Below is an excerpt from forensic pathologist Dr. Judy Melinek's 2014 memoir "Working Stiff," co-authored by her husband, writer T.J. Mitchell. "Working Stiff: Two Years, 267 Bodies, and the Making of a Medical Examiner" is available in bookstores worldwide and online. (The names of victims were changed in the book.)
(CNN)"Remember: This can only end badly." That's what my husband says anytime I start a story. He's right.
So. This carpenter is sitting on a sidewalk in Midtown Manhattan with his buddies, half a dozen subcontractors in hard hats sipping their coffees before the morning shift gets started.
The remains of a hurricane blew over the city the day before, halting construction, but now it's back to business on the office tower they've been building for eight months.
As the sun comes up and the traffic din grows, a new noise punctures the hum of taxis and buses: a metallic creak, not immediately menacing.
The creak turns into a groan, and somebody yells.
The workers can't hear too well over the diesel noise and gusting wind, but they can tell the voice is directed at them. The groan sharpens to a screech. The men look up -- then jump to their feet and sprint off, their coffee flying everywhere. The carpenter chooses the wrong direction.
With an earthshaking crash, the derrick of a 383-foot-tall construction crane slams down on James Friarson's head. I arrived at this gruesome scene two hours later with a team of MLIs, medicolegal investigators from the New York City Office of Chief Medical Examiner.
The crane had fallen directly across a busy intersection at rush hour and the police had shut it down, snarling traffic in all directions.
The MLI driving the morgue van cursed like a sailor as he inched us the last few blocks to the cordon line. Medicolegal investigators are the medical examiner's first responders, going to the site of an untimely death, examining and documenting everything there, and transporting the body back to the city morgue for autopsy.
I was starting a monthlong program designed to introduce young doctors to the world of forensic death investigation and had never worked outside a hospital.
"Doc," the MLI behind the wheel said to me at one hopelessly gridlocked corner, "I hope you don't turn out to be a black cloud. Yesterday all we had to do was scoop up one little old lady from Beth Israel ER." Today, we get this."
"Watch your step," a police officer warned when I got out of the van. The steel boom had punched a foot-deep hole in the sidewalk when it came down on Friarson. A hard hat was still there, lying on its side in a pool of blood and brains, coffee and doughnuts.
I had spent the previous four years training as a hospital pathologist in a fluorescent-lit world of sterile labs and blue scrubs. Now I found myself at a windy crime scene in the middle of Manhattan rush hour, gore on the sidewalk, blue lights and yellow tape, in a crowd of gawkers and grim cops.
I was hooked.
I'm not a ghoulish person. I'm a guileless, sunny optimist, in fact. When I first started training in death investigation, my husband, T.J., worried my new job would change the way I looked at the world. He feared that after a few months of hearing about the myriad ways New Yorkers die, the two of us would start looking up nervously for window air conditioners to fall on our heads.

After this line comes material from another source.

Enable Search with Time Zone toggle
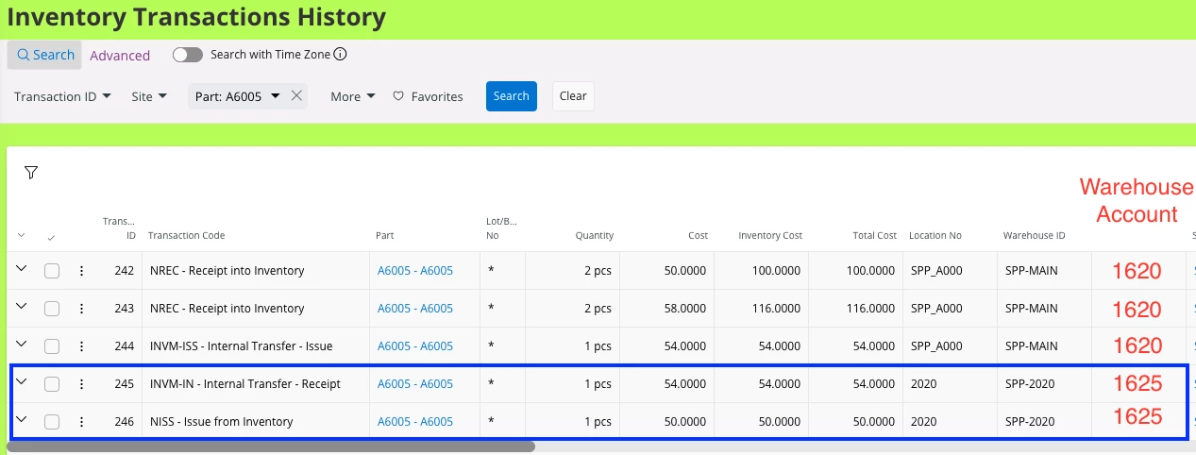This screenshot has height=455, width=1196. (188, 55)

Maybe we'd steer our toddler son's stroller around sidewalk grates instead of rolling over them. We would, he was sure, never again set foot in murderous Central Park. "You're going to turn me into one of those crazy people who leaves the house wearing a surgical mask and gloves," T.J. declared during a West Nile virus scare.
Instead, my experience had the opposite effect—it freed us from our six o'clock news phobias.
Once I became an eyewitness to death, I found that nearly every unexpected fatality I investigated was either the result of something dangerously mundane, or of something predictably hazardous.
So don't jaywalk. Wear your seat belt when you drive. Better yet, stay out of your car and get some exercise. Watch your weight. If you're a smoker, stop right now. If you aren't, don't start.
Guns put holes in people. Drugs are bad. You know that yellow line on the subway platform? It's there for a reason. Staying alive, as it turns out, is mostly common sense. Mostly. As I would also learn at the New York City Office of Chief Medical Examiner, undetected anatomical defects do occasionally cause otherwise healthy people to drop dead.
One-in-a-million fatal diseases crop up, and New York has eight million people. There are open manholes. Stray bullets. There are crane accidents.
"I don't understand how you can do it," friends—even fellow physicians—tell me. But all doctors learn to objectify their patients to a certain extent. You have to suppress your emotional responses or you wouldn't be able to do your job. In some ways it's easier for me, because a dead body really is an object, no longer a person at all. More important, that dead body is not my only patient.
The survivors are the ones who really matter. I work for them too.